In order to burn CD's on naice2, you'll need a user account on that machine. Talk to Hans-Werner to get an account set up. Your user account must also be in the group "cdwrite" in order to use the CD-R.
The machine with the CD recorder runs FreeBSD 3.0-R; it is a PII-450 with 256MB of memory. We use Jörg Schilling's excellent "cdrecord" package to write the discs.
The CD recorder itself is a Yamaha CRW-4416S, a SCSI-2 CD-R that is rather popular as a drive that works well with unix. It supports up to 4x-speed writing on CD-R's, 4x-speed writing on CD-RW's, and 16x-speed reading. The CD-R is mounted in the "left" of the two NLANR/MOAT racks in the SDSC machine room, and is in the third machine from the bottom.
Authoring CD's can be a complex and frustrating process. The options for data storage are more involved than with most computer media.

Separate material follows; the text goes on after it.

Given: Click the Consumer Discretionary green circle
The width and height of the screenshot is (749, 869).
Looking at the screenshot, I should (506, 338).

Floppy disks, hard disks, and things like that are generally presented as an array of sectors available for writing; CD's are composed of sessions, which are in turn composed of tracks, which are composed of audio or data sectors in a variety of formats. The sessions each have a "table of contents", which can be linked together in various ways. If this is done incorrectly, the CD may read in some drives, but confuse the firmware of others; or some data may not be visible to some machines. CD's also have all sorts of esoteric things like subcode channels, pre-emphasis on audio tracks, lead-in and lead-out sectors, pregaps, and things like that.

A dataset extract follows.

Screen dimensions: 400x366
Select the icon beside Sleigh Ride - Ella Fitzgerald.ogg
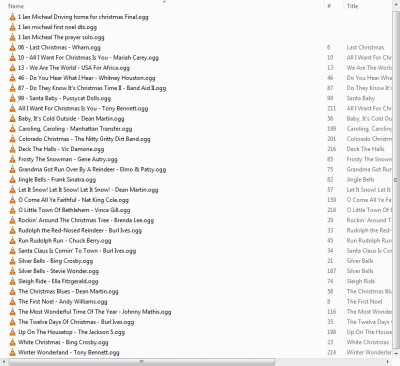(12, 281)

This is not to say that hard drive internals are necessarily simpler than CD-R internals; just that they look simpler from the outside, since the user doesn't have to worry about anything besides the data.
Given that 1) CD-R media is cheap, 2) We have plenty of available hard disk space for assembling images, and 3) We're interested in burning bulk data sets, we can simplify life considerably by restricting ourselves to the "base case" of single-session, single-data-track writes of ISO9660 level 1 filesystems. A CD written that way is almost guaranteed to work in any CD-ROM drive under the sun whose optics are happy with the media, and the writing process itself is uniform and almost immune to operator error.
ISO9660 is a specification for a filesystem, and it is the format most computer data CD-ROM's are stored in. There are several "levels" of ISO9660; we'll concern ourselves with level 1. Level 1 ISO9660 filesystems can contain files and directories of files. The file and directory names are restricted to something similar to MS-DOS "8+3" filenames. The base file names can be at most eight characters long, and can contain ony the characters "0-9", "A-Z", and "_". A period seperates the base name from an optional extension, which can be up to three characters and composed from the same character set as the base name. Directory names may not contain an extension. ISO9660 level 1 filesystems also cannot contain directories more than eight levels deep.
There are several extensions to the ISO9660 filesystem to allow long filename information to be stored on the disc; the two we'll be using are "RockRidge" -- which can encode long filenames, file permissions, and things like symbolic links -- and "Joliet", which encodes file names. Unix systems generally recognize RockRidge extensions, and some of them can also use Joliet extensions; win32 systems recognize Joliet, but not RockRidge. We'll include both sets of extensions on our CD's so that they're usable by more systems.
Given that there are convenient ways of encoding long filenames, which are widely recognized, and that 8+3 filenames suck, we'll ignore the ISO9660 level 1 naming constraints completely; the filesystems will still be written with level-1-compliant filenames, but most systems will see only the long filenames. In case someone's OS is incapable of recognizing either the RockRidge or Joliet long filenames, a text file will be written recording the long filename associated with each truncated level 1 name. The filenames should still be kept sane, however, since the Joliet extensions used by win32 systems are limited to 64 character names, and win32 software may be confused by strange characters.